China is 700 kilometers away from the Philippines. Until 1994, Filipinos thought of China as a huge neighbor across the South China Sea that posed no threat to Philippine interests or security. But on February 8, 1995, Filipinos woke up to find a Chinese flag flying over the Philippine-claimed Mischief Reef, some 200 kilometers from Palawan. Eight Chinese ships were in the area, and some of them were armed. Mischief Reef, which is off the Philippine coast but now controlled by China, has been filled out and turned into a Chinese military base, complete with radar domes, shelters for surface-to-air missiles and a runway long enough for fighter jets. Six other nearby shoals have been similarly transformed by Chinese dredging.

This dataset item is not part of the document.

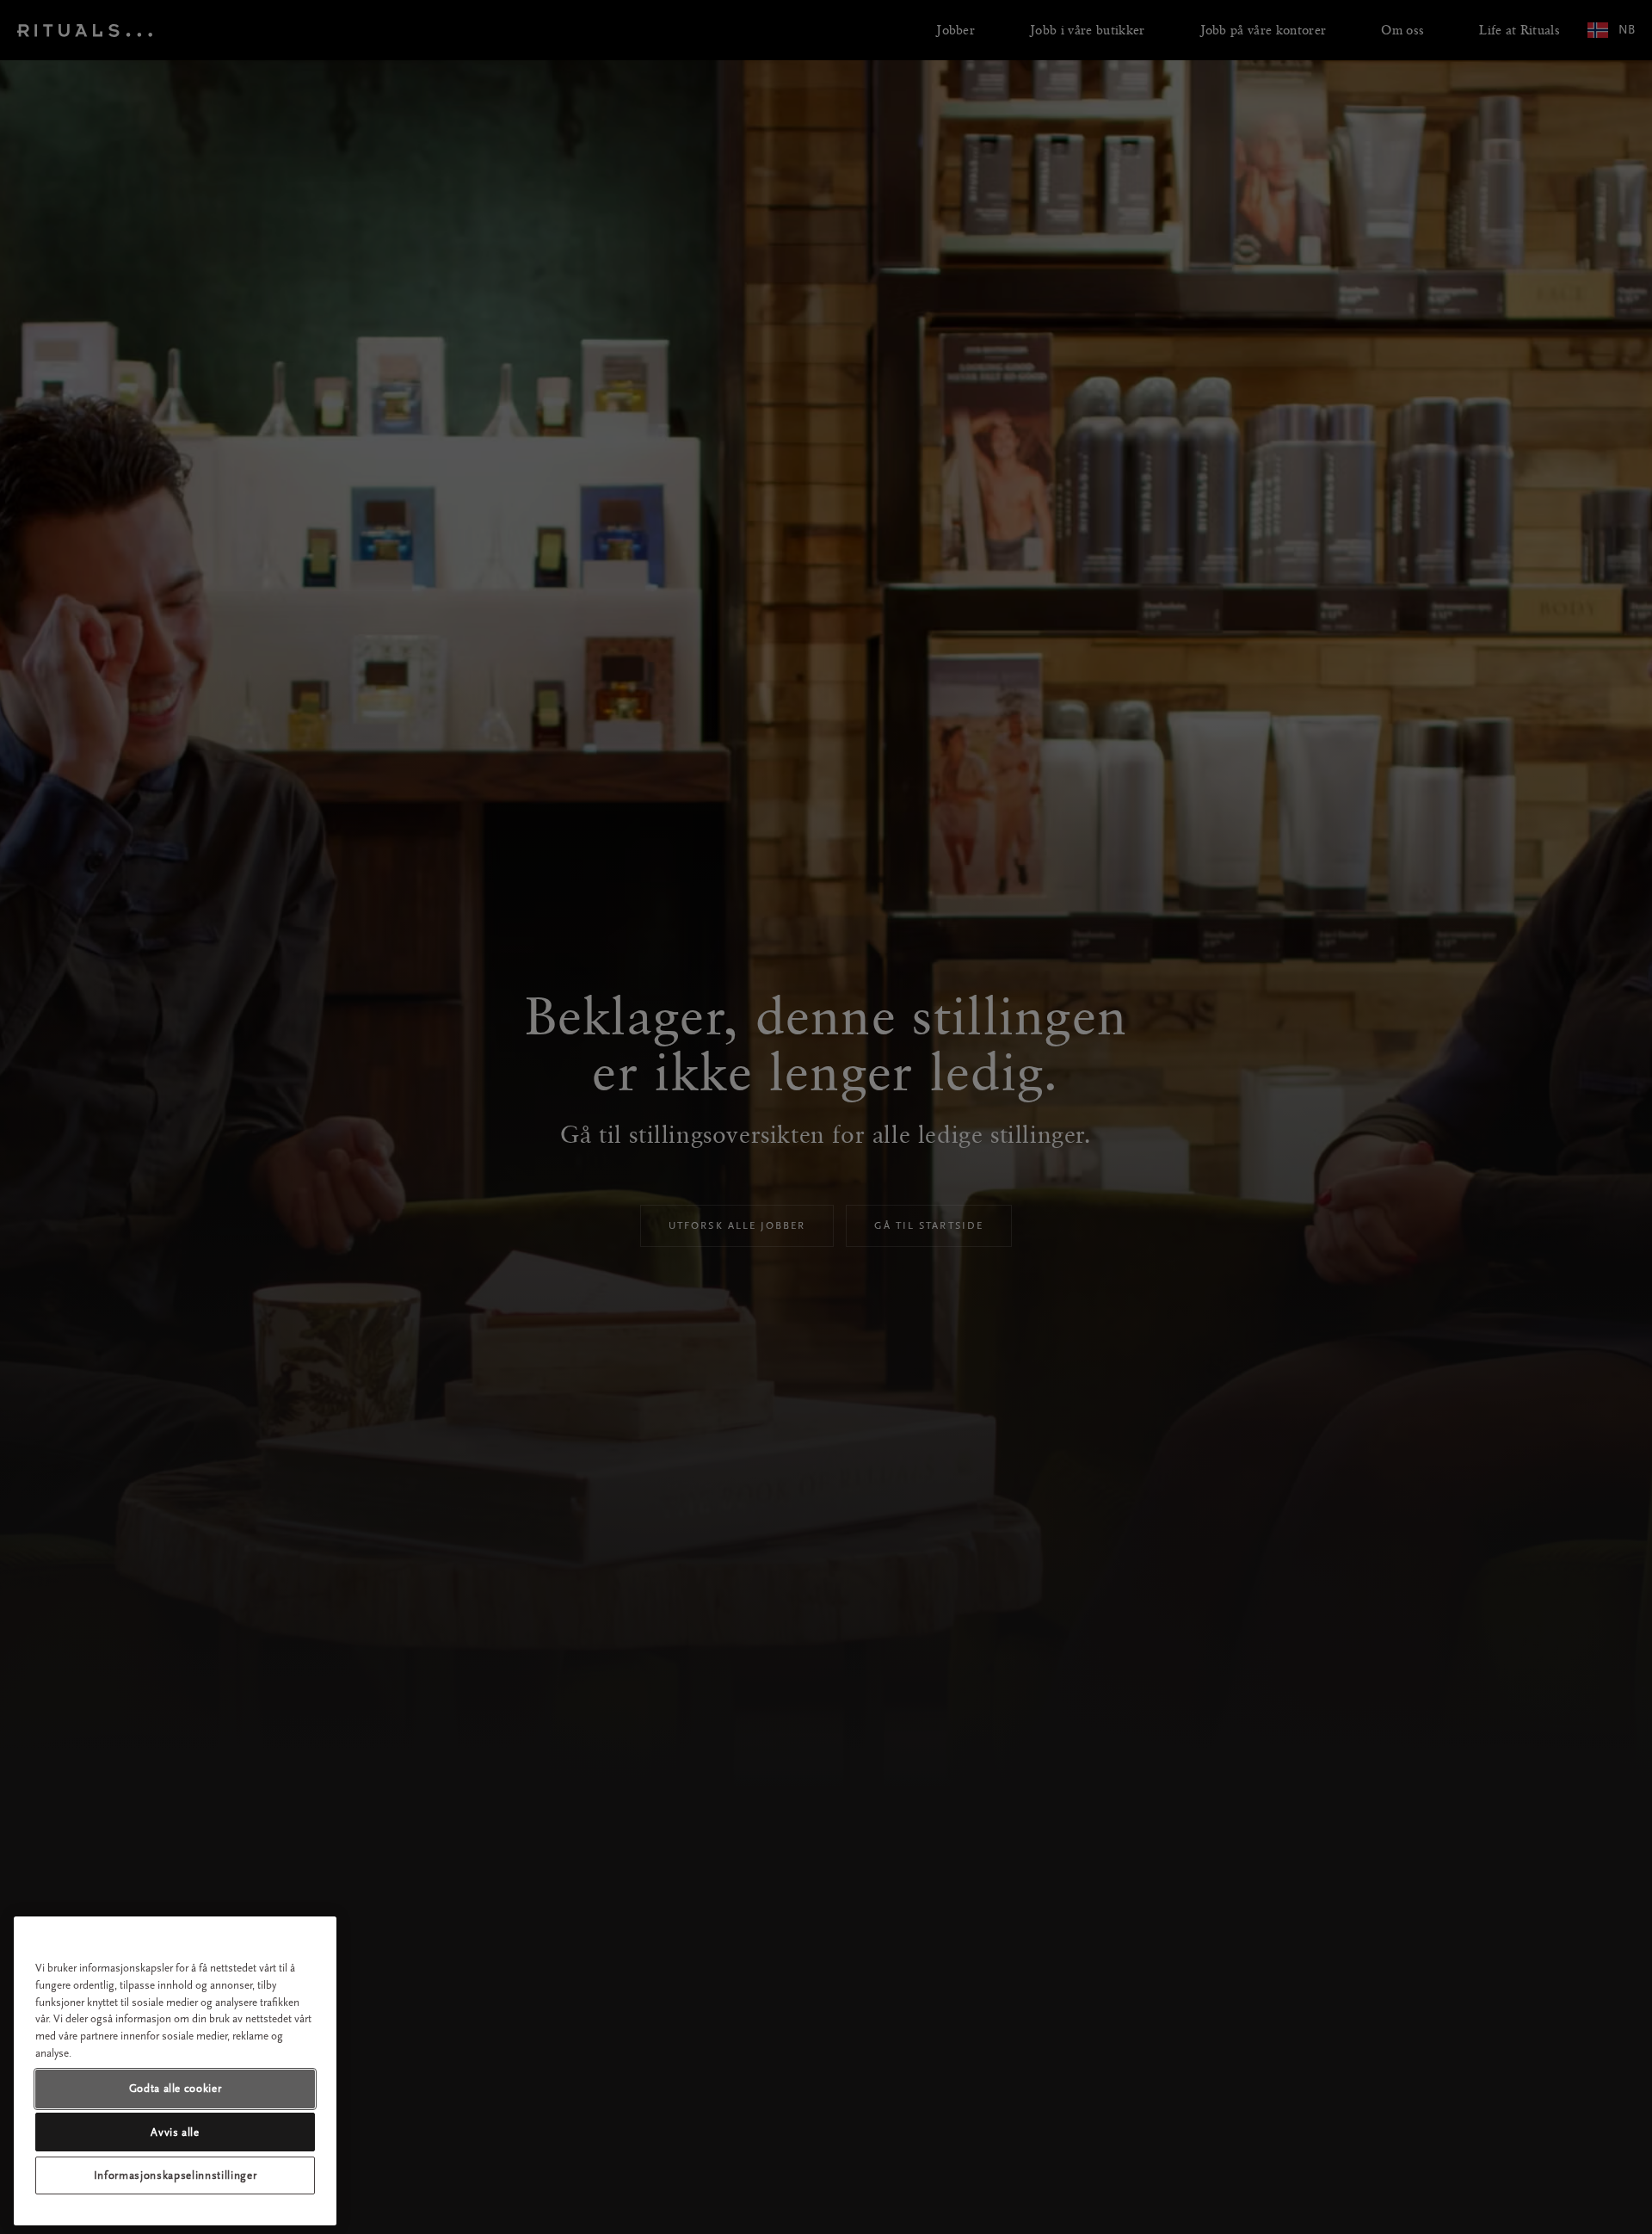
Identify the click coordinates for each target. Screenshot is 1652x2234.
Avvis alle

In 2012, the Chinese Coast Guard had muscled the Philippines off the Scarborough Shoal, which is just 120 nautical miles from Luzon. China was not so far away, after all, and it has become a real threat to Philippine interests and security. The reality is that countries with overlapping territorial claims—the Philippines, Vietnam, Taiwan, Malaysia and Brunei Darussalam—lack the firepower to challenge China.
On March 7, the Philippine Coast Guard spotted about 220 Chinese vessels moored at the Julian Felipe reef, about 175 nautical miles (324 kilometers) west of Palawan, which is within the country’s internationally recognized exclusive economic zone. This means the Philippines has the exclusive right to exploit or conserve all resources in the area. Defense Secretary Delfin Lorenzana on Sunday demanded that the vessels, which he said were militia boats, must leave the area.
Foreign Secretary Teodoro Locsin Jr. said the Philippines has filed a diplomatic protest over the Chinese presence. But China insisted it owns the reef, which it calls Niué Jiao, and said the Chinese vessels converged in the area to avoid rough waters. The US Embassy, however, said “Chinese boats have been mooring in this area for many months in ever increasing numbers, regardless of the weather.”
From the Associated Press: “The United States said Tuesday it’s backing the Philippines in a new standoff with Beijing in the disputed South China Sea, where Manila has asked a Chinese fishing flotilla to leave a reef. China ignored the call, insisting it owns the offshore territory. The US Embassy said it shared the concerns of the Philippines and accused China of using “maritime militia to intimidate, provoke, and threaten other nations, which undermines peace and security in the region. “We stand with the Philippines, our oldest treaty ally in Asia,” the US Embassy in Manila said in a statement.”
The United States has long fashioned itself as a keeper of peace in the Asia-Pacific region. But pundits say it’s a risky proposition to provoke conflict over a scattering of rocks in the South China Sea. “As China’s military power grows relative to the United States, and it will, questions will also grow regarding America’s ability to deter Beijing’s use of force in settling its unresolved territorial issues,” said Rear Adm. Michael McDevitt, who is now a senior fellow in strategic studies at the Center for Naval Analyses.
President Duterte has nurtured friendly ties with China since taking office in 2016. He also sought infrastructure funds, trade and investments from China, which has donated and pledged to deliver more Covid-19 vaccines as the Philippines faces an alarming spike in Covid infections. However, the President should do something to stop China’s continuous incursions into the country’s internationally recognized exclusive economic zones. Maybe it’s about time to demand China’s compliance with an international arbitration ruling that invalidated Beijing’s historic claims to virtually the entire South China Sea. We have to safeguard our national sovereignty, security and our interests.